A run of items
— start —

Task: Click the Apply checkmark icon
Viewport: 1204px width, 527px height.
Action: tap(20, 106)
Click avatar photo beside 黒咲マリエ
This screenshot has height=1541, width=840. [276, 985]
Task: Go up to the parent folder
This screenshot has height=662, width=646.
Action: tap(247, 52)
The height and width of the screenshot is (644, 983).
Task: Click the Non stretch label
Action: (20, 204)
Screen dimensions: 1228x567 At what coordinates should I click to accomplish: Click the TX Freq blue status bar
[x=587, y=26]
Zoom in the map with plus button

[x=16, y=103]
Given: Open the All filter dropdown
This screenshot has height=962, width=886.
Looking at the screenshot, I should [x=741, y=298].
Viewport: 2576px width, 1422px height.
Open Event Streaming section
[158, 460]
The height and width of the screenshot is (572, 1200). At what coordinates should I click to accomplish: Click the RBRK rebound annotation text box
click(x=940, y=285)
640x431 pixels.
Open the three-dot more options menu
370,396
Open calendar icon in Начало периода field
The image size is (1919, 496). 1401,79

— end —

AIM OF THE TASK:
Swap "Viewport" for "Display" in every one of the items above, keeping all other text the same.

REPLY:
Task: Click the Apply checkmark icon
Display: 1204px width, 527px height.
Action: tap(20, 106)
Click avatar photo beside 黒咲マリエ
This screenshot has height=1541, width=840. [276, 985]
Task: Go up to the parent folder
This screenshot has height=662, width=646.
Action: tap(247, 52)
The height and width of the screenshot is (644, 983).
Task: Click the Non stretch label
Action: (20, 204)
Screen dimensions: 1228x567 At what coordinates should I click to accomplish: Click the TX Freq blue status bar
[x=587, y=26]
Zoom in the map with plus button

[x=16, y=103]
Given: Open the All filter dropdown
This screenshot has height=962, width=886.
Looking at the screenshot, I should [x=741, y=298].
Display: 2576px width, 1422px height.
Open Event Streaming section
[158, 460]
The height and width of the screenshot is (572, 1200). At what coordinates should I click to accomplish: Click the RBRK rebound annotation text box
click(x=940, y=285)
640x431 pixels.
Open the three-dot more options menu
370,396
Open calendar icon in Начало периода field
The image size is (1919, 496). 1401,79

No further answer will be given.